Tenaga kerja asal Thailand dan Myanmar berkeliaran di Benjina. Di lepas pantainya, kapal-kapal raksasa milik perusahaan penangkap ikan beroperasi mengeruk tuna-tuna gemuk dari perut Laut Aru. Di pelabuhan, musik berdentum siang dan malam, lampu-lampu suar bersaing dengan neon warna-warni pusat hiburan malam.

Perempuan-perempuan berkulit cerah, dengan buah dada yang dibiarkan separuh menyembul dan paha putih yang tersingkap hingga ke pangkal, menyelinap di antara pria berkulit gelap dengan sorot mata yang lelah tapi merah. Sementara itu, beberapa lelaki sipit dengan kulit yang lebih terang duduk berjejer di luar “diskotek,” berbincang dalam bahasa yang tak saya pahami, kadang diselingi patahan bahasa Melayu seadanya. Mereka bergoyang, menenggak arak, dalam buaian angin laut yang tak banyak bergerak.

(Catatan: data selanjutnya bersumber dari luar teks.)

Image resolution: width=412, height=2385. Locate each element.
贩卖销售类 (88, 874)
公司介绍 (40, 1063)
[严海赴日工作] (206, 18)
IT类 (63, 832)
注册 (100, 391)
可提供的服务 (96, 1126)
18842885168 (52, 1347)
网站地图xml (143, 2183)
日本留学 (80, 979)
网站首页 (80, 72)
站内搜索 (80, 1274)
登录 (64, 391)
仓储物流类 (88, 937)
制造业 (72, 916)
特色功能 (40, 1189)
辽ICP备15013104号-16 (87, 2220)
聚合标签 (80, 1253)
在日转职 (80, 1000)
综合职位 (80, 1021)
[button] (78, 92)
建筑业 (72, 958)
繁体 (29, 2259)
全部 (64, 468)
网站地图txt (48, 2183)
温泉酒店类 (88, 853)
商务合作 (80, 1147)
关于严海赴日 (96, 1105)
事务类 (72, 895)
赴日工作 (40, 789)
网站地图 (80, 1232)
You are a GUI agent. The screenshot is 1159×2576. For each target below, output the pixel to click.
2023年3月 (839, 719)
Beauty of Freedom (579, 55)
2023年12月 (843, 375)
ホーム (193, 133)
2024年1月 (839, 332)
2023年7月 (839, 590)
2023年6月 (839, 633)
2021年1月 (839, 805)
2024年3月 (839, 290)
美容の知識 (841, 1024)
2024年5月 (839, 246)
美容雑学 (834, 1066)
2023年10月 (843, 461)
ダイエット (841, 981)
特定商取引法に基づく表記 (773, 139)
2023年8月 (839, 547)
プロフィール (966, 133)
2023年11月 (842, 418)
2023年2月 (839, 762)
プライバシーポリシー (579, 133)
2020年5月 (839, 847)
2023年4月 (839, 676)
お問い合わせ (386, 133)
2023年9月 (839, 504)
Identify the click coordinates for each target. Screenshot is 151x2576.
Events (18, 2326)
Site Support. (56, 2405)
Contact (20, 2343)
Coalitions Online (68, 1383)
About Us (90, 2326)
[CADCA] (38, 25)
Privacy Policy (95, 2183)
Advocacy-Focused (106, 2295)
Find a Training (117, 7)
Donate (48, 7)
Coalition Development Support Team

Diskotek Benjina, begitu orang menyebutnya, hanyalah bangunan kayu di tepi barat Kobror. Tiang-tiang penyangganya menghunjam ke laut, sebagian dipancang ke karang. Inilah “red light district” bagi para awak kapal penangkap ikan. Mereka “berkantor” sekitar 1,5 kilometer di seberang pusat hiburan, persisnya di Pulau Maekor. Sebagaimana semut menyerbu stoples gula, perempuan-perempuan molek datang silih berganti dari pulau lain demi melayani para nakhoda dan kelasi.

Kiri-kanan: Hasil kebun dan beragam anak panah; Para perempuan menempuh 1-2 jam perjalanan menuju sumber air tawar.

Tapi tempat ini tak selalu semanis gula. Tingkat kematian begitu tinggi, setidaknya untuk standar sebuah ibu kota kecamatan. Hampir tiap minggu korban jatuh akibat perkelahian atau overdosis arak. “Bukan tiap minggu. Tapi tiap hari! Selalu ada yang mati di sini. Lihat, kuburan orang Thailand saja jauh lebih banyak daripada kuburan orang Aru sendiri,” ujar Elvis, pria Kobror berbadan tegap.

“Kita tidak akan menginap di sini,” kata Niko, yang kemudian mengajak saya ke kampungnya yang berada tak jauh dari Benjina. Tapi, sebelum berangkat, dia membawa saya berkeliling Kobror dengan perahu sewaan. Kami singgah di gerbang perusahaan pengolahan ikan, lalu dihadiahi tiga ekor tuna sepanjang satu meter. Untuk seorang sersan seperti Niko, mendapatkan “kado” semacam itu bukanlah perkara sulit.

Kami melompat ke perahu bermesin tempel berkapasitas empat orang, lalu meluncur ke Desa Pafakula, tanah kelahiran Niko. Di atas perairan yang kalem, perahu melesat mulus bagaikan tuna membelah laut. Cahaya bulan berpendar jauh. Tak sampai dua jam, kami mendarat di Pafakula. Saya akhirnya singgah di tanah para pemanah, kaum yang hidup dari berburu.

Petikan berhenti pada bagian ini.